(Beginning of DATA LISTING)

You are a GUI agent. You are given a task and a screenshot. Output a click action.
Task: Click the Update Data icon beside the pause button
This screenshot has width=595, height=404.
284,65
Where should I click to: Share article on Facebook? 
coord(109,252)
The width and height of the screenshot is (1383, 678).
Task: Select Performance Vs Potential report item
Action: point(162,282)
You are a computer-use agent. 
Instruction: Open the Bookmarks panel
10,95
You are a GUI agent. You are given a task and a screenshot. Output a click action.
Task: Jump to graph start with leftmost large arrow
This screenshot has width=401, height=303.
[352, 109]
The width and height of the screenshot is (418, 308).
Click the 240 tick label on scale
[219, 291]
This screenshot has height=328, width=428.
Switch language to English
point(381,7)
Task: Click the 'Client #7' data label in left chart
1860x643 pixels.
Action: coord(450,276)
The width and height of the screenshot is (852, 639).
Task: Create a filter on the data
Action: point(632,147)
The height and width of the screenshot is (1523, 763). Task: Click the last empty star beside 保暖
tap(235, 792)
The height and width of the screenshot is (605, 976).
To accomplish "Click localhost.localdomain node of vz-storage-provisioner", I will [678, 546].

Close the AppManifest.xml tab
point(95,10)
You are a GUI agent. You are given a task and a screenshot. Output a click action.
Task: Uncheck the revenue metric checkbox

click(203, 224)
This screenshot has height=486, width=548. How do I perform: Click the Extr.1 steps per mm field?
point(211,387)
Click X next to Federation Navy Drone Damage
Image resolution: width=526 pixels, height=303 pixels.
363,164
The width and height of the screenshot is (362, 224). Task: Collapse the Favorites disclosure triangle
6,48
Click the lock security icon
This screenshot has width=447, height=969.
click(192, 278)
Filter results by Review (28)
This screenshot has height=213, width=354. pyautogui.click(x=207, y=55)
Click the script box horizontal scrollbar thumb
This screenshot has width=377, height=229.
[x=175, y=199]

(End of DATA LISTING)

▸ TASK OBJECTIVE
Copy every entry exactly, leaving nothing out.

▸ SOLUTION BELOW
You are a GUI agent. You are given a task and a screenshot. Output a click action.
Task: Click the Update Data icon beside the pause button
This screenshot has width=595, height=404.
284,65
Where should I click to: Share article on Facebook? 
coord(109,252)
The width and height of the screenshot is (1383, 678).
Task: Select Performance Vs Potential report item
Action: point(162,282)
You are a computer-use agent. 
Instruction: Open the Bookmarks panel
10,95
You are a GUI agent. You are given a task and a screenshot. Output a click action.
Task: Jump to graph start with leftmost large arrow
This screenshot has width=401, height=303.
[352, 109]
The width and height of the screenshot is (418, 308).
Click the 240 tick label on scale
[219, 291]
This screenshot has height=328, width=428.
Switch language to English
point(381,7)
Task: Click the 'Client #7' data label in left chart
1860x643 pixels.
Action: coord(450,276)
The width and height of the screenshot is (852, 639).
Task: Create a filter on the data
Action: point(632,147)
The height and width of the screenshot is (1523, 763). Task: Click the last empty star beside 保暖
tap(235, 792)
The height and width of the screenshot is (605, 976).
To accomplish "Click localhost.localdomain node of vz-storage-provisioner", I will [678, 546].

Close the AppManifest.xml tab
point(95,10)
You are a GUI agent. You are given a task and a screenshot. Output a click action.
Task: Uncheck the revenue metric checkbox

click(203, 224)
This screenshot has height=486, width=548. How do I perform: Click the Extr.1 steps per mm field?
point(211,387)
Click X next to Federation Navy Drone Damage
Image resolution: width=526 pixels, height=303 pixels.
363,164
The width and height of the screenshot is (362, 224). Task: Collapse the Favorites disclosure triangle
6,48
Click the lock security icon
This screenshot has width=447, height=969.
click(192, 278)
Filter results by Review (28)
This screenshot has height=213, width=354. pyautogui.click(x=207, y=55)
Click the script box horizontal scrollbar thumb
This screenshot has width=377, height=229.
[x=175, y=199]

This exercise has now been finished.